The largest city in Oregon, Portland is also one of the most laid-back metropolises in the U.S.  Citizens are very environmentally conscious and the streets and sidewalks are usually filled with bicycles and pedestrians enjoying the journey as much as the destination.  With all the green space scattered around the city, visiting a park is an easy way to enjoy the day with shelling out some green, but there are many other things that are just as much fun.

The Markets

Portland Market

Saturday Market, which is also open on Sunday, is the largest arts and crafts market in the city.  It opens in early March and continues through December 24th giving you a lot of time to do some Christmas shopping.  While wandering through the 250 stalls you’ll find plenty to eat and a few vendors that are geared towards kids or pets.  Take a break from visiting the stalls to listen to the musicians that are almost certainly playing on any one of the stages that surround the area.

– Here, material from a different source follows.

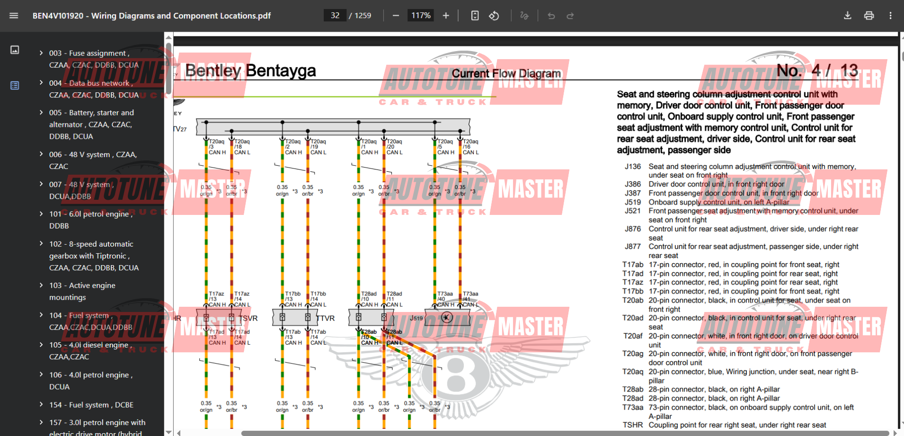Click the fit to page icon
The image size is (904, 436).
[x=475, y=16]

Farmers Markets are set up in seven different locations, each open on a different day of the week.  The Saturday market at Portland State University is open year round, but the others are summer events only, with varying opening and closing dates.  Come here to shop for groceries from local farmers that range from fresh hazelnuts to sheep cheese.  Most farms are family affairs and there’s no better way to know what’s in your food than to talk to the person that produced it.

Pioneer Courthouse Square

Pioneer Courthouse Square

One full city block in the middle of downtown is designated as public space and affectionately known as the city’s living room.  A hotel once stood here but after it was torn down, the city commission voted to create a city plaza on the spot.  The architectures chosen to design the square were a self-styled “group of rabble-raising” architects and artists who promoted their design by painting it on the old parking structure that still stood.  There’s a waterfall on the west side that outlines the entrance to an information centre and a small amphitheater used for concerts.  The 50,000 bricks that pave the square were each purchased by an individual and it’s not unusual to see several people walking along bent over trying to find a single person’s name inscribed on a brick.  The most recognized piece of art is Allow Me, also known as Umbrella Man, a life-size, bronze statue of a businessman holding an umbrella.

Old Town Historic District

Skidmore Fountain Portland Oregon

Back in the 19th century this was the heart of the city, but the relocation of the harbor shifted the focus of downtown.  Today it’s like walking through a living history museum with cast iron facades and buildings of red brick.  Skidmore Fountain in the center was originally a source of water for residents and weekly art walks are frequently scheduled throughout the year.  There are trendy nightlife spots just off the main core of the Old District and the nearby Tom McCall Waterfront Park has views of the Willamette River and plenty of green space to relax in.  Come on a Saturday to visit the Saturday Market or just meander through the streets enjoying the atmosphere.

International Rose Test Garden
Rose Oregon Portland

How can you not visit a rose garden while in the City of Roses?  The gardens here are maintained by the American Rose Society and are used as a testing space for growing hybrid roses.  Each garden has a different type of rose – over 550 varieties in all – with the award winners gathered in the Gold Medal Garden.  The Shakespeare Garden is filled with botanicals mentioned in his writings, and the roses growing here are named after characters in his plays.  An amphitheater hosts classical music concerts and also has space for tossing a Frisbee when no groups are playing.  The entire garden is tended to by one or two gardeners with help from hundreds of volunteers throughout the year.

Cruise Powell’s Books

Powell City Books

There are over a million books in stock making this the largest independent book store in the world.  Both new and used books fill the shelves and as you walk down aisles, look for the signatures of writers scrawled on the pillars around the store.  Get a map when you walk in and keep an ear out for readings, signings or meet-the-author events.  When you find yourself growing weary of the weight of paper surrounding you, take a break in the coffee shop and, well, read a book.